Vintage glass pearls can be expected to continue to age with time, and will continue to wear as they rub against the skin and fabric, jangle against other beads, and so on.

To protect vintage glass pearls, and to slow the aging process, I recommend sealing them. This is a simple process involving spraying the glass pearls with an acrylic sealant and allowing them to dry. 

Here's how I do it: 

I ensure my glass pearls are clean and dry. (I'll be posting soon on tips for cleaning vintage glass pearls and beads...)

Then, I go outside with my spray sealer, and some parchment paper. Waxed paper would work just as well.
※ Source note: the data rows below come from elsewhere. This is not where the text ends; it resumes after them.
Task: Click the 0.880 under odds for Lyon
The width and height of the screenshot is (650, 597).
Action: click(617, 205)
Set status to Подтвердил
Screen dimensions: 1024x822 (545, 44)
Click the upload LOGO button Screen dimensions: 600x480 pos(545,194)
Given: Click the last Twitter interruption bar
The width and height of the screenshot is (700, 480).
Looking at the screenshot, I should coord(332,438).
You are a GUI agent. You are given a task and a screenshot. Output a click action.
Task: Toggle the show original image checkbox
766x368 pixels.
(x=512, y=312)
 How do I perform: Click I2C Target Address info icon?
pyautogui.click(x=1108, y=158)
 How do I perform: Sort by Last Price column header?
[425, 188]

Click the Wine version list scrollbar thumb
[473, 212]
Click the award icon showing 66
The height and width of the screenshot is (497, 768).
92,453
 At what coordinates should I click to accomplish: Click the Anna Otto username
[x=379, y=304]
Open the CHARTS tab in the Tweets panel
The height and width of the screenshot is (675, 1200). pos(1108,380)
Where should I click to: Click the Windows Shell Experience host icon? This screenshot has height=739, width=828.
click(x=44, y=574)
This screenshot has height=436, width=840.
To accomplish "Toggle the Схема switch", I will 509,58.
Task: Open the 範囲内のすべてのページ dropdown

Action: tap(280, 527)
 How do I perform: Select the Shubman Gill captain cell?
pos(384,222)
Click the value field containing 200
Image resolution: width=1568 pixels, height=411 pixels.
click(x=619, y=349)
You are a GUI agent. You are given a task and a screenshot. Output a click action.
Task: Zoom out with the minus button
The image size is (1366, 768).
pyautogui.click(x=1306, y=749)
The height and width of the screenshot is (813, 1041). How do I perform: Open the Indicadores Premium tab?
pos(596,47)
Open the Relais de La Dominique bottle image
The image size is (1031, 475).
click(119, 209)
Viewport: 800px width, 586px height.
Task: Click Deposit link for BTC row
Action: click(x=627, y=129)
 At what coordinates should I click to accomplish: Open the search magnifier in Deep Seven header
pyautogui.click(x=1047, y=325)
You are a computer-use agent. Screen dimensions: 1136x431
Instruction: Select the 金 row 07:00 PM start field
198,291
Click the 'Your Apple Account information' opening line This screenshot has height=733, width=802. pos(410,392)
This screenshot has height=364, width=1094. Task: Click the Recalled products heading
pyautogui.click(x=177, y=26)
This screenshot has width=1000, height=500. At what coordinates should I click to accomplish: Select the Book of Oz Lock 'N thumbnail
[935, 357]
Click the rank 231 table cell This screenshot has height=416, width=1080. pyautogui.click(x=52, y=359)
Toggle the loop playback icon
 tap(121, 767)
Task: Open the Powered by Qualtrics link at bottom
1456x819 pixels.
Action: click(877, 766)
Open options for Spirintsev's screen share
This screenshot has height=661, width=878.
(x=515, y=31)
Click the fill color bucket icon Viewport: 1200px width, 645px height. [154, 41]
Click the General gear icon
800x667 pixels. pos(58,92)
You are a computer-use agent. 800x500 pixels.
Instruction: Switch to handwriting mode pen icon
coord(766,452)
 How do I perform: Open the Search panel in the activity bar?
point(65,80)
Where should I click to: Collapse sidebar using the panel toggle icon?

You definitely want a paper with a non stick surface.  Lay the glass pearls on the paper and give them a spray with your sealer until they are covered.  Let them dry completely.

Which sealant you use depends on what is available to you and the look you are interested in. I have tried 2 types: matte and glossy.  The glossy gives a glass-like finish, and is a thicker and stickier product. I've cut some squares from the parchment paper the pearls were on when I sprayed them, and you can see the resin-like effect of the glossy sealant on the parchment paper. 

I prefer to use matte sealant.  Matte does not dull the finish of the glass pearls, it dries more quickly than the glossy, and to my eyes and fingers, the sealed pearl is just a touch closer in appearance to the original finish compared to the glossy. But it's just personal preference, I have used both effectively.

This photo shows, from left to right, unsealed, matte sealed, glossy sealed. 
There's not an obvious difference, as you can see.

A Few Tips:
  • I always do this outside. Always. Even here in the often rainy and damp Pacific Northwest, I wait for a dry day, not too windy.  I stand downwind. I don't wear a respirator, but you certainly could. When I used to live in an apartment, I'd do this sort of work in the parking lot away from any vehicles, and then carefully carry my items back into my apartment, letting them dry near an open window so the fumes could disperse.  I have some old cookie sheets I use for these kinds of purposes: parchment or waxed paper fits well on them and sheets with a rim are great for carrying round items that can roll.
  • If it is a bit windy, use some rocks or stones to hold down the edges of your parchment paper so it doesn't blow into your pearls.
  • Use a nonstick paper, like waxed paper or parchment paper. If you put your pearls onto regular paper or newspaper, your pearls might end up sticking to the paper.
  • I wait for the pearls to dry completely then turn them over for a spray on the other side. The matte sealer does not take long to dry. The glossy sealer takes longer.
  • Once dry, I let my pearls sit overnight or at least for several hours to allow the last whiffs of the sealant to completely disappear.
  • Finally, use your sealed pearls to make something beautiful!
  • Caveat: I only use this process with loose vintage glass pearls that I intend to use in my designs. I would never use this process with a strand of vintage glass pearls, or with real pearls, or with jewelry of any kind or age.  

I hope this is helpful. Feel free to let me know how it works for you.
If you have any questions, just ask.

1 comment:

  1. Great tips! I have used matte (its what I had on hand) and I was extremely happy with the results. You are right, it doesn't change the pearl at all.